Policy Institute for Energy, Environment, and the Economy

Suggested Citation:
Purdon, Mark, Julie Witcover, Colin Murphy, Sonya Ziaja, Mark Winfield, Genevieve Giuliano, Charles Seguin, Colleen Kaiser, Jacques Papy, Lewis Fulton (2021) Climate and Transportation Policy Sequencing In California and Quebec. Review of Policy Research (00), 1 - 35

We compare flexible low-carbon regulations in the transportation sector and their interaction and sequencing with greenhouse gas emissions trading systems in California and Quebec. As momentum builds for greater climate action, it is necessary to better understand how carbon markets and other low-carbon transportation policies influence one another. First, we demonstrate that emissions trading between California and Quebec has been asymmetric, with linking having little influence on carbon prices from California's perspective but leading to a considerable cost reduction from the point of view of Quebec.
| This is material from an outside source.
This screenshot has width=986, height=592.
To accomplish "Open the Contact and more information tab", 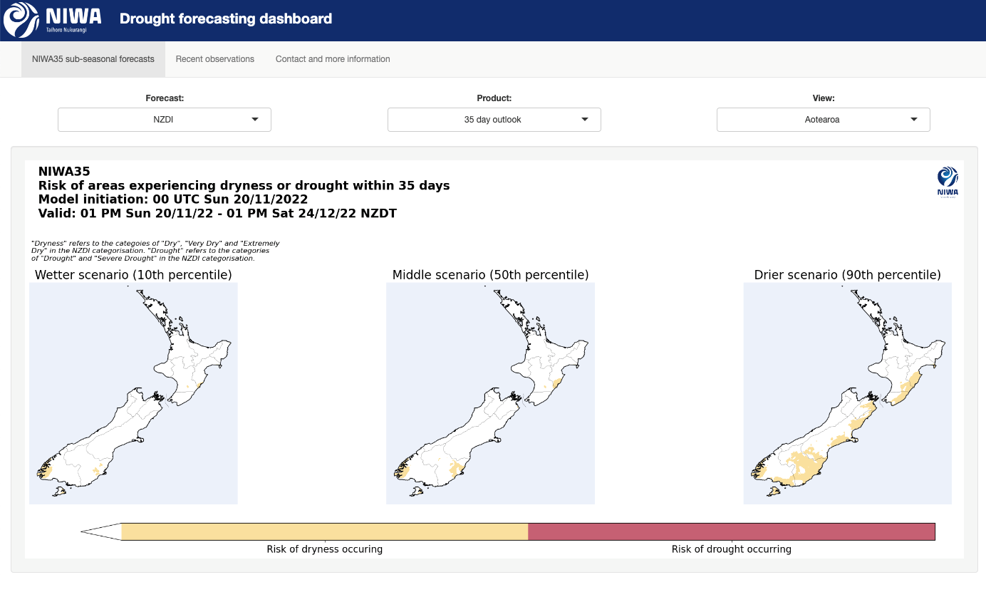I will (x=333, y=59).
Second, we present evidence that Quebec has replicated many of California's low-carbon transportation policies that promote increased electric vehicle use, where Quebec has an advantage, while deferring to the Canadian federal government with regard to policies that incentivize the production of other low-carbon transportation fuels. Third, we demonstrate that while the stringency of the policy mix of carbon pricing and flexible transportation regulations has increased over time in both jurisdictions, the stringency of flexible regulations has been more aggressively ratcheted up and is expected to continue to dominate. Overall, our findings suggest that the policy sequence observed in California and Quebec can be attributed to the political economy benefits that the selected instruments confer to governments seeking to move from the middle towards the bottom of the clean technology experience curve. We discuss a number of important research questions and associated hypotheses emanating from our findings, which provide the basis for more in-depth studies involving a larger universe of cases and economic sectors.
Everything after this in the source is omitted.